Exercise ->
In the entries below, find the line with "This screenshot has height=664, width=1080." and print exactly every line from there up to and including the line with "Task: Click the red +2 days badge", with no other lines.
--- START ---
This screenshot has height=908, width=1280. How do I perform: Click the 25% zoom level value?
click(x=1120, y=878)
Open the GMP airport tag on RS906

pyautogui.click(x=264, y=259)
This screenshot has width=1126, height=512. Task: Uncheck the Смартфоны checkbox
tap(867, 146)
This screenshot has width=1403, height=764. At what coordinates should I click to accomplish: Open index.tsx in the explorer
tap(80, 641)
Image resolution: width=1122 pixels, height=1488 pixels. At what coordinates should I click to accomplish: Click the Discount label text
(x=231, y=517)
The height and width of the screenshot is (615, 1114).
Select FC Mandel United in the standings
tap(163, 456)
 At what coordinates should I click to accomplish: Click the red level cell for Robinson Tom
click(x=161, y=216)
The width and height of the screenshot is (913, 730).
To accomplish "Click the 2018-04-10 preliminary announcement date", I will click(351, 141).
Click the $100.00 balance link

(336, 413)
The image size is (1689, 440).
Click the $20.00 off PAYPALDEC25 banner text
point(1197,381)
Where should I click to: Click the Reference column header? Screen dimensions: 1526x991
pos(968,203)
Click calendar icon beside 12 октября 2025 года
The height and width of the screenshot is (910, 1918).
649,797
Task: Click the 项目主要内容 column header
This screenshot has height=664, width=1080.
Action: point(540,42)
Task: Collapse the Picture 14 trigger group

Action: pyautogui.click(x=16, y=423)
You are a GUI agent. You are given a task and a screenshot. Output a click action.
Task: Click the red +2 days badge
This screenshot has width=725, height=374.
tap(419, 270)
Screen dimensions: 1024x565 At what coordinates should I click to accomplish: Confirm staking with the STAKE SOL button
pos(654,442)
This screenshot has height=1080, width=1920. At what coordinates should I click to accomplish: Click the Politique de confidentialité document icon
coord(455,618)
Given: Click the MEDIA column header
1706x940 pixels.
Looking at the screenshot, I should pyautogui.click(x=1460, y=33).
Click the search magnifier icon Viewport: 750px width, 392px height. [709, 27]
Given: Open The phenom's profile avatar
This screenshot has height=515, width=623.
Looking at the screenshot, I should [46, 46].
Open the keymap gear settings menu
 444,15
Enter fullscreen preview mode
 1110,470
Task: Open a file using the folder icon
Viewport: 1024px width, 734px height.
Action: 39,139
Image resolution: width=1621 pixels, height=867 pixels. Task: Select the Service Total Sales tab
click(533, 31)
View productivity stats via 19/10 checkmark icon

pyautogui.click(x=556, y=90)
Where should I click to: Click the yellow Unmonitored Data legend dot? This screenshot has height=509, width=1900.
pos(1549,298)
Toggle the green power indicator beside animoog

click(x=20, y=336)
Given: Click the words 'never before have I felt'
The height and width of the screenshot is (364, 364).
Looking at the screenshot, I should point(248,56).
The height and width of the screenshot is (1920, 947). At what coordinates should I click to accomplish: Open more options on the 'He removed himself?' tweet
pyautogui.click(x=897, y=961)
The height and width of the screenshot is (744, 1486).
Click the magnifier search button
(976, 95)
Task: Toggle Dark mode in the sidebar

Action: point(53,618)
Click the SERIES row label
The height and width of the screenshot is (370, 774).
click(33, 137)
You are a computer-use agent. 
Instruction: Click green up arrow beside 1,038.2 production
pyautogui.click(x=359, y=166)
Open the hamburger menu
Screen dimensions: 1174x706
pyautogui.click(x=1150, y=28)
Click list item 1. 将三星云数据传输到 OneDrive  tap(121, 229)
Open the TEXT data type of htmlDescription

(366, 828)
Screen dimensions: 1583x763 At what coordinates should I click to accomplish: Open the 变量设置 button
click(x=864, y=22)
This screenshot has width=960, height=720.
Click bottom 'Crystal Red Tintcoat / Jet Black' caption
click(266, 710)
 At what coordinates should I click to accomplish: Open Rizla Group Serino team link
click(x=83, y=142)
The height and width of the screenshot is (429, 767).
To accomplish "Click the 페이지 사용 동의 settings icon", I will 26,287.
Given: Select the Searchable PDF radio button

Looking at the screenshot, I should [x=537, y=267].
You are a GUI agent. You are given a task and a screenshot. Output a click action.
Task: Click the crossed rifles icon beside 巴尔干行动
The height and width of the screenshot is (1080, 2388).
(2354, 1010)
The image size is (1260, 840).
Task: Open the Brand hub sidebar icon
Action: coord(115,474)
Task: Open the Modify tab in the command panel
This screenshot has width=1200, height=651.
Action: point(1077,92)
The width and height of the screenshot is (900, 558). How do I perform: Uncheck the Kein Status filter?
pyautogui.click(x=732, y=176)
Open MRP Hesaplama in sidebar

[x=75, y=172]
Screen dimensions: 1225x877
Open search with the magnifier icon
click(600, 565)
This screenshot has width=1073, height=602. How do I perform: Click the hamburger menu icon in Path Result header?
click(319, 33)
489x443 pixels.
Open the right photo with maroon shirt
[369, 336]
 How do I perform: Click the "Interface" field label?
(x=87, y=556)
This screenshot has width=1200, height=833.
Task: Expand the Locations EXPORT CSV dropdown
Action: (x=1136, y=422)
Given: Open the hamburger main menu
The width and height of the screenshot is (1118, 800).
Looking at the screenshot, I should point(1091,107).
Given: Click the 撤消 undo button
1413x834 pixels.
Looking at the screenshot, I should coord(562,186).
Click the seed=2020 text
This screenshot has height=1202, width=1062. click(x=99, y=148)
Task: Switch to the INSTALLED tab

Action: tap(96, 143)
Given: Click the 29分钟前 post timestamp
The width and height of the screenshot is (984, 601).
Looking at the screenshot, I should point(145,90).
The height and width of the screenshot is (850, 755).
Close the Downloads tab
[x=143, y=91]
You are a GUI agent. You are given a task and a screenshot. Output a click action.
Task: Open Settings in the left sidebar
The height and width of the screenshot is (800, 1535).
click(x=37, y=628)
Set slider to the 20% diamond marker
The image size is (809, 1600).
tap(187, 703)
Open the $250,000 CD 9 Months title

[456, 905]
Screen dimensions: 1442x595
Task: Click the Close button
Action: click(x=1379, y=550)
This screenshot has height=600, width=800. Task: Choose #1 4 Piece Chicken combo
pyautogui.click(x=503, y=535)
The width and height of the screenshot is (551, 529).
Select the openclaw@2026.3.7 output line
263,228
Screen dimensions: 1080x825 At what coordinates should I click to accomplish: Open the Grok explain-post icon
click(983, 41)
--- END ---
Exercise output ->
This screenshot has height=664, width=1080.
Action: point(540,42)
Task: Collapse the Picture 14 trigger group

Action: pyautogui.click(x=16, y=423)
You are a GUI agent. You are given a task and a screenshot. Output a click action.
Task: Click the red +2 days badge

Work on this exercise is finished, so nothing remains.